Anne’s voice was as cool and quiet as ever. “I know this is highly irregular, Mary. I must also caution you to consider yourself in the company of a dangerous person. Mothers and daughters are so often cut from the same cloth. Bearing that in mind, are you ready to begin?”

The question was purely a formality. Mary was the only person for the task; there was no possibility that Angelica Thorold would follow a stranger out of the pub towards a promise of safe lodging. “I’m ready, Miss Treleaven.”

To her surprise, relief softened Anne’s tightly drawn features. A pause. Then, very quietly, “Thank you, Mary. I appreciate this.”

Mary nodded, sudden tears stinging the backs of her eyes. Anne Treleaven was normally so clipped, so perfectly emotionless, that even this modest admission came as a revelation. “Well, then,” she said, trying for a light-hearted tone, “wish me luck?”

“Of course,” said Anne, with the smallest of smiles. “Although I doubt you’ll need it.”

Outside the Coach and Horses, the scene was hectic; inside was pure chaos compressed within timbered walls. Mary paused on the threshold, struck by the vivid differences between the types of public houses she’d recently visited. She was beginning to appreciate what a clean, orderly ship Mrs Bridges ran, and just how difficult that must be. In fairness, the Coach and Horses was roughly four times the size of the Hangman, and bursting with coaching passengers and all who served them. Still, every person in there was striving, with varying degrees of success, for attention. Coachmen hollered at the ostlers, who barked at the stable boys. Cooks bawled at their skivvies. They dodged, whining, around the barmen who, in turn, roared at them for getting in the way. Somewhere in the middle of the mayhem, a tiny baby yowled: a round, dark hole of a mouth that seemed to emit no sound, so great was the din.

Mary covered her ears and stood quietly in a corner. Gradually, as she watched, some sense of order emerged. The dining room, it seemed, was overfull; many of the customers slumped along benches in the main taproom were waiting for, and grousing about, a table and a meal. The walls were lined with a cornucopia of travellers’ trunks and cases awaiting collection or dispatch. These threatened to trip up any who passed, and loud complaints and curses contributed to the din.

She couldn’t see a person who fit her memory of Angelica Thorold: elegant, blonde, haughty. Mary wondered if there was a separate dining room for ladies, and if that’s where Angelica might be. But just as she was about to explore the inn further, her eye lingered on a woman curled defensively into herself in a corner of the room. She looked vaguely familiar: could it be? This woman was very thin, her hair mousy and straight, her expression one of sheer pinched misery. Then, the wide blue eyes flashed a glance at the ceiling – a look of frustration and despair – and Mary smiled. It was Angelica Thorold.

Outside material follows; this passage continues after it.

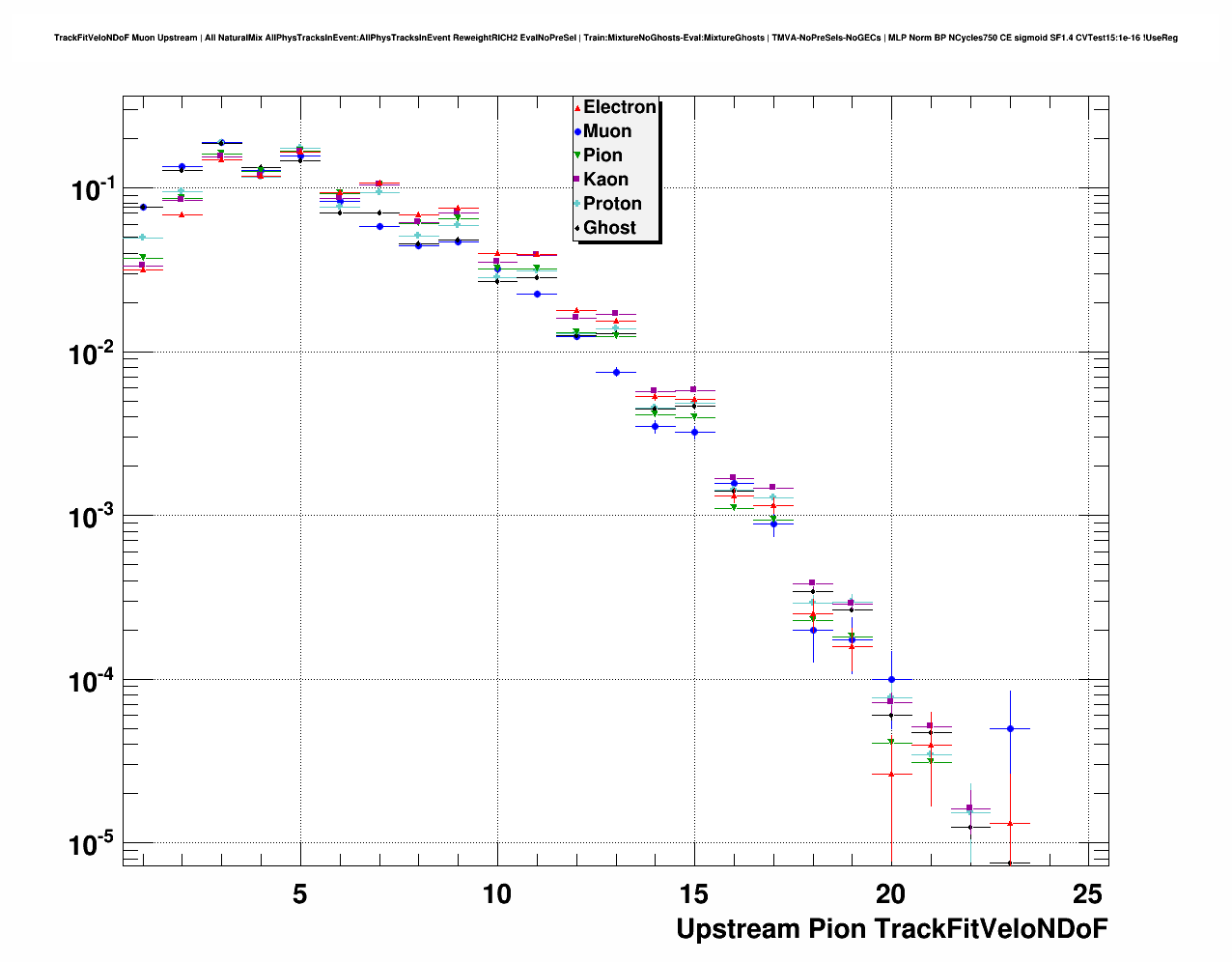The width and height of the screenshot is (1232, 962).
Task: Select the Kaon legend label
Action: pyautogui.click(x=605, y=180)
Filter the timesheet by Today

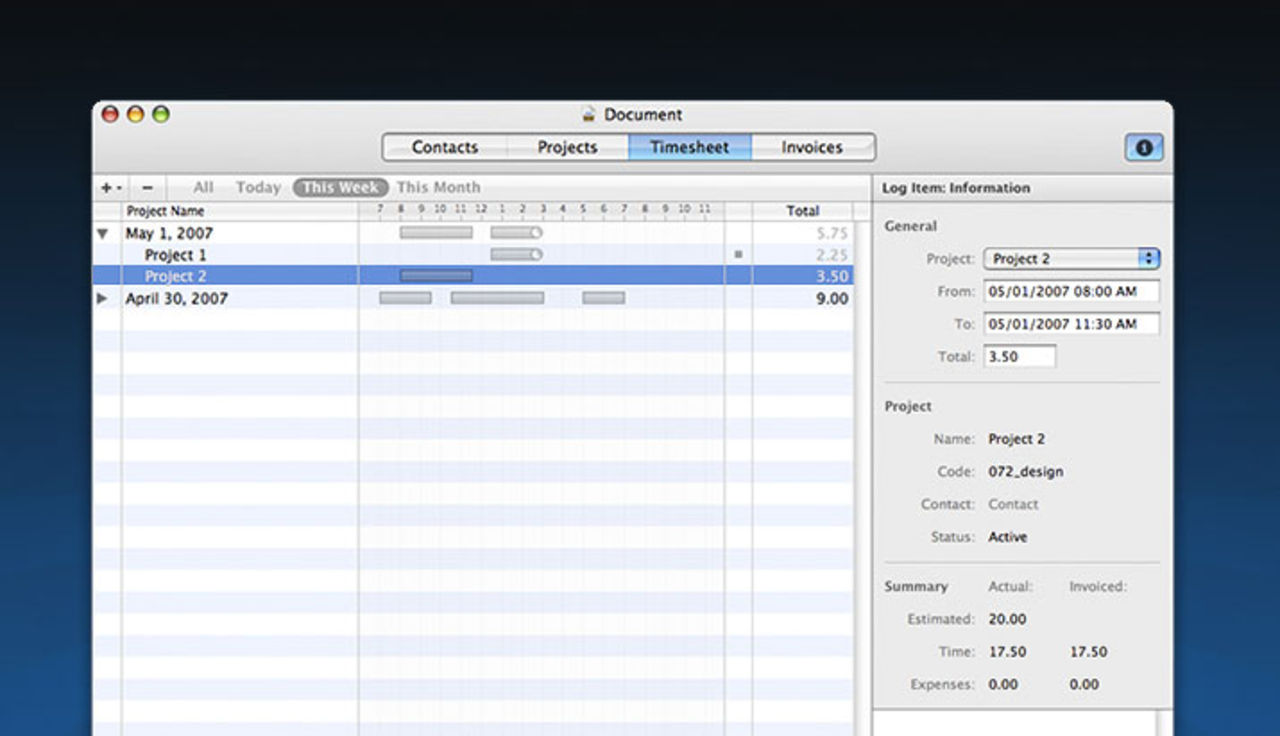tap(258, 187)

Mary began to work her way through the room, stepping over and around people and things with an air of mild confusion. As she drew closer to Angelica, she began to ask people: “I beg your pardon, but has the Dover coach arrived?” “Do you know when the Dover coach is expected?” “I’m looking for a passenger from the Dover coach, a young woman.” Most people hadn’t a clue; others were too absorbed in their own weariness and misery to reply.

At last, Mary reached Angelica. “Excuse me, miss,” she said, raising her voice slightly to be heard even at this proximity, “I’m looking for a young woman who was meant to be on the Dover coach.”

Angelica’s eyes flashed with hope, and she sat up straight. “I was on that coach! Are you from the Milnes’?”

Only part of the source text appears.